Goal of the exercise >> Reproduce the material from the line with "Describe the element" up to and including the line with "Identify the location", substituting "image" for "screenshot" and leaving everything else unchanged. Omit the pictures from your answer.

── Supplied material

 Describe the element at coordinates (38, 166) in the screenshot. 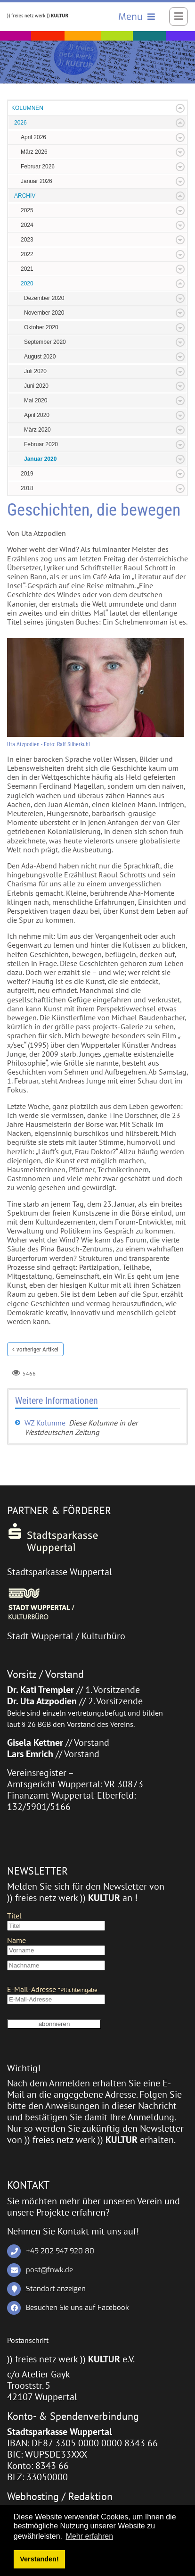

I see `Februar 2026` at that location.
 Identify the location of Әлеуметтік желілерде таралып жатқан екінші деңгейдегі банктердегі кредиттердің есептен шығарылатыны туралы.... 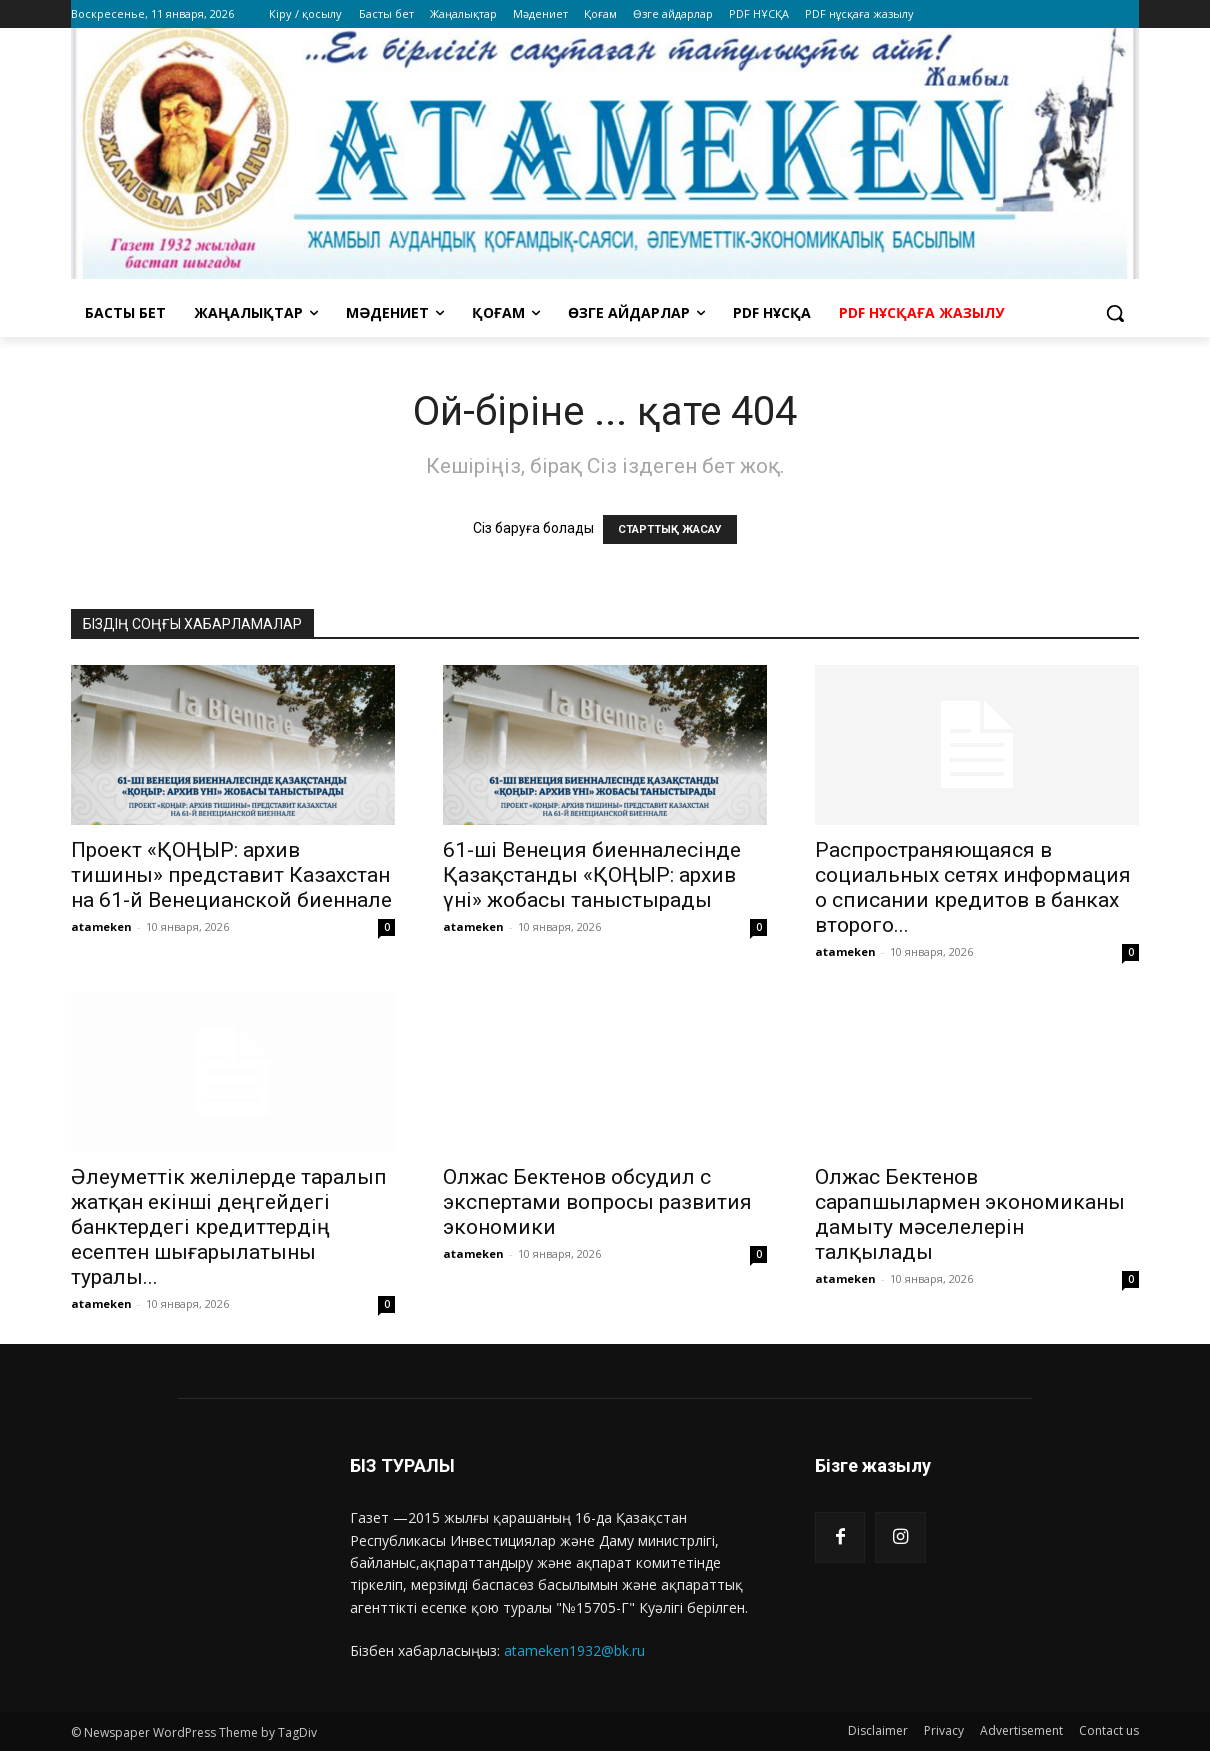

────
── Supplied material

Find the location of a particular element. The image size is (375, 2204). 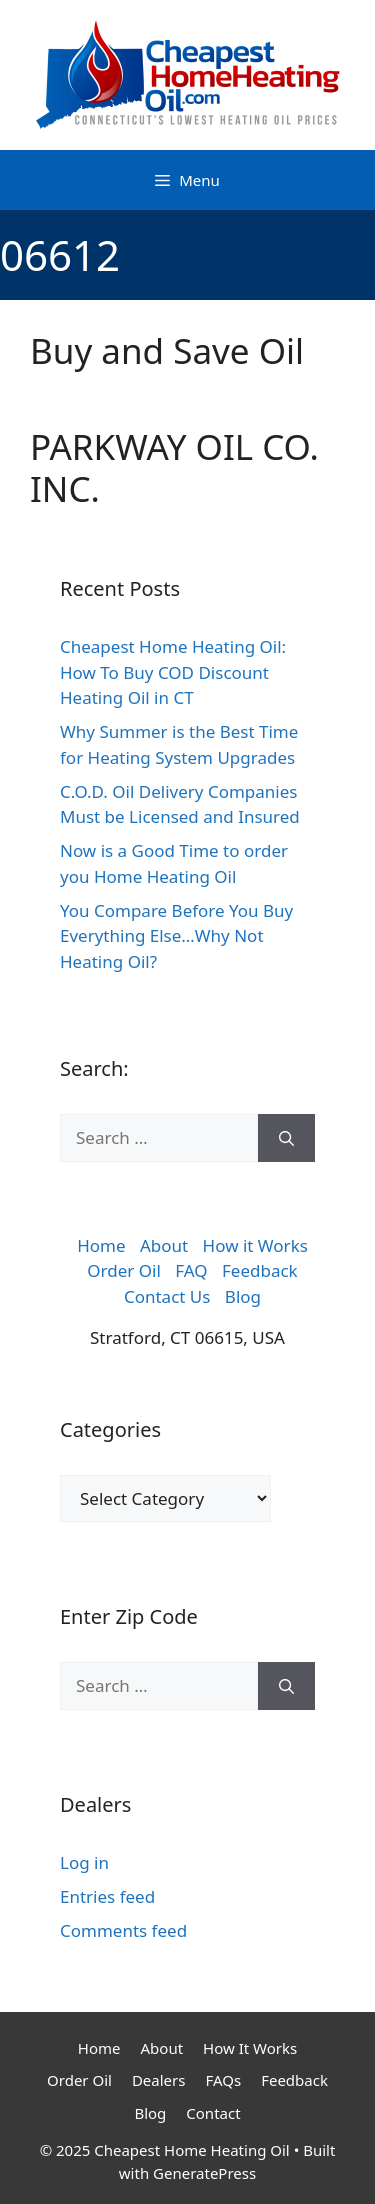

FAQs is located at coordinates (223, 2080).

────

Answer >>
 Describe the element at coordinates (38, 166) in the image. 

I see `Februar 2026` at that location.
 Identify the location of Әлеуметтік желілерде таралып жатқан екінші деңгейдегі банктердегі кредиттердің есептен шығарылатыны туралы.... 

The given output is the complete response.